* **Exercise description**: The response must restate all of the data word for word.

Records from a dataset
----------------

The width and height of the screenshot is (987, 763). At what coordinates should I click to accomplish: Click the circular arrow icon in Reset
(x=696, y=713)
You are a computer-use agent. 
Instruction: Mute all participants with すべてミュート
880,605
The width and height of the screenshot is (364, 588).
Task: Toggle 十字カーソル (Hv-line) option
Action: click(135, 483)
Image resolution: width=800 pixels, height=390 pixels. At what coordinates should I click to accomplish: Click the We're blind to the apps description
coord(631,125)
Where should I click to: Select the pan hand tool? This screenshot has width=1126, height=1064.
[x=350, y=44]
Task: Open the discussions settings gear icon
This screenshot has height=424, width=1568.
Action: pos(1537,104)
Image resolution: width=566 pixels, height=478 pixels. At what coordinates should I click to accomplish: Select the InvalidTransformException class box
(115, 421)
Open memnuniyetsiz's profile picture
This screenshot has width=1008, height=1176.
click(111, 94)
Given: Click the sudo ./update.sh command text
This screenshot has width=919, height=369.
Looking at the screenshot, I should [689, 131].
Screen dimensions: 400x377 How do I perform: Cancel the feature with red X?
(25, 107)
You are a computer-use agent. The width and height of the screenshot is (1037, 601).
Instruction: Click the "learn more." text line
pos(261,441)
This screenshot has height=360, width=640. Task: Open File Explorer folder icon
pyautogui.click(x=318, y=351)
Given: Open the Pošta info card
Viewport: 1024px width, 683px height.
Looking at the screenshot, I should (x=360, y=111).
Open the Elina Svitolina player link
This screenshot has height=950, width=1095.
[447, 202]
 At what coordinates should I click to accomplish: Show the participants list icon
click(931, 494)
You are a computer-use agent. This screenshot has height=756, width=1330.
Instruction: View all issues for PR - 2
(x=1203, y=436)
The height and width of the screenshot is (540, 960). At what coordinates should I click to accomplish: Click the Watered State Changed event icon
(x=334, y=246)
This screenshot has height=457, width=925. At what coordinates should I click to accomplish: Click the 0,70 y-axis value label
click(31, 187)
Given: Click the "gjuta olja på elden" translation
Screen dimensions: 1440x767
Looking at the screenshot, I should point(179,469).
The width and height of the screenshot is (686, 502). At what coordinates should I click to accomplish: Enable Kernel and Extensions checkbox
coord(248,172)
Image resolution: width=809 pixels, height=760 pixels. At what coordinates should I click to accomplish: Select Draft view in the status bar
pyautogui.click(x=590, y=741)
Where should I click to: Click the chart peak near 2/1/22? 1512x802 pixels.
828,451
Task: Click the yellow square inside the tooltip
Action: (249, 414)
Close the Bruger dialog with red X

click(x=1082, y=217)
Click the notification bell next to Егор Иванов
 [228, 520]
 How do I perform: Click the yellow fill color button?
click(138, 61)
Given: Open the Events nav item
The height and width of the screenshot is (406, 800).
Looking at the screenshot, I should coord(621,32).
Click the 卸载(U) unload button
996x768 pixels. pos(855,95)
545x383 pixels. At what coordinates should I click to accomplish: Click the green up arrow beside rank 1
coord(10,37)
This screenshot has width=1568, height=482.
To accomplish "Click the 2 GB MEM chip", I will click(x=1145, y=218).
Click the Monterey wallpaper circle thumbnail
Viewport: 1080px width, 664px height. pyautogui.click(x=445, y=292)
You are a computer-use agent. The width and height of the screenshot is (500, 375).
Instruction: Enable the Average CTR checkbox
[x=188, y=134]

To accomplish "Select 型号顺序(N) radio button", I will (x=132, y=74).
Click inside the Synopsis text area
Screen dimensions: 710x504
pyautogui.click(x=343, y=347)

----------------

* **Exercise solution**:
The width and height of the screenshot is (987, 763). At what coordinates should I click to accomplish: Click the circular arrow icon in Reset
(x=696, y=713)
You are a computer-use agent. 
Instruction: Mute all participants with すべてミュート
880,605
The width and height of the screenshot is (364, 588).
Task: Toggle 十字カーソル (Hv-line) option
Action: click(135, 483)
Image resolution: width=800 pixels, height=390 pixels. At what coordinates should I click to accomplish: Click the We're blind to the apps description
coord(631,125)
Where should I click to: Select the pan hand tool? This screenshot has width=1126, height=1064.
[x=350, y=44]
Task: Open the discussions settings gear icon
This screenshot has height=424, width=1568.
Action: pos(1537,104)
Image resolution: width=566 pixels, height=478 pixels. At what coordinates should I click to accomplish: Select the InvalidTransformException class box
(115, 421)
Open memnuniyetsiz's profile picture
This screenshot has width=1008, height=1176.
click(111, 94)
Given: Click the sudo ./update.sh command text
This screenshot has width=919, height=369.
Looking at the screenshot, I should [689, 131].
Screen dimensions: 400x377 How do I perform: Cancel the feature with red X?
(25, 107)
You are a computer-use agent. The width and height of the screenshot is (1037, 601).
Instruction: Click the "learn more." text line
pos(261,441)
This screenshot has height=360, width=640. Task: Open File Explorer folder icon
pyautogui.click(x=318, y=351)
Given: Open the Pošta info card
Viewport: 1024px width, 683px height.
Looking at the screenshot, I should (x=360, y=111).
Open the Elina Svitolina player link
This screenshot has height=950, width=1095.
[447, 202]
 At what coordinates should I click to accomplish: Show the participants list icon
click(931, 494)
You are a computer-use agent. This screenshot has height=756, width=1330.
Instruction: View all issues for PR - 2
(x=1203, y=436)
The height and width of the screenshot is (540, 960). At what coordinates should I click to accomplish: Click the Watered State Changed event icon
(x=334, y=246)
This screenshot has height=457, width=925. At what coordinates should I click to accomplish: Click the 0,70 y-axis value label
click(31, 187)
Given: Click the "gjuta olja på elden" translation
Screen dimensions: 1440x767
Looking at the screenshot, I should point(179,469).
The width and height of the screenshot is (686, 502). At what coordinates should I click to accomplish: Enable Kernel and Extensions checkbox
coord(248,172)
Image resolution: width=809 pixels, height=760 pixels. At what coordinates should I click to accomplish: Select Draft view in the status bar
pyautogui.click(x=590, y=741)
Where should I click to: Click the chart peak near 2/1/22? 1512x802 pixels.
828,451
Task: Click the yellow square inside the tooltip
Action: (249, 414)
Close the Bruger dialog with red X

click(x=1082, y=217)
Click the notification bell next to Егор Иванов
 [228, 520]
 How do I perform: Click the yellow fill color button?
click(138, 61)
Given: Open the Events nav item
The height and width of the screenshot is (406, 800).
Looking at the screenshot, I should coord(621,32).
Click the 卸载(U) unload button
996x768 pixels. pos(855,95)
545x383 pixels. At what coordinates should I click to accomplish: Click the green up arrow beside rank 1
coord(10,37)
This screenshot has width=1568, height=482.
To accomplish "Click the 2 GB MEM chip", I will click(x=1145, y=218).
Click the Monterey wallpaper circle thumbnail
Viewport: 1080px width, 664px height. pyautogui.click(x=445, y=292)
You are a computer-use agent. The width and height of the screenshot is (500, 375).
Instruction: Enable the Average CTR checkbox
[x=188, y=134]

To accomplish "Select 型号顺序(N) radio button", I will (x=132, y=74).
Click inside the Synopsis text area
Screen dimensions: 710x504
pyautogui.click(x=343, y=347)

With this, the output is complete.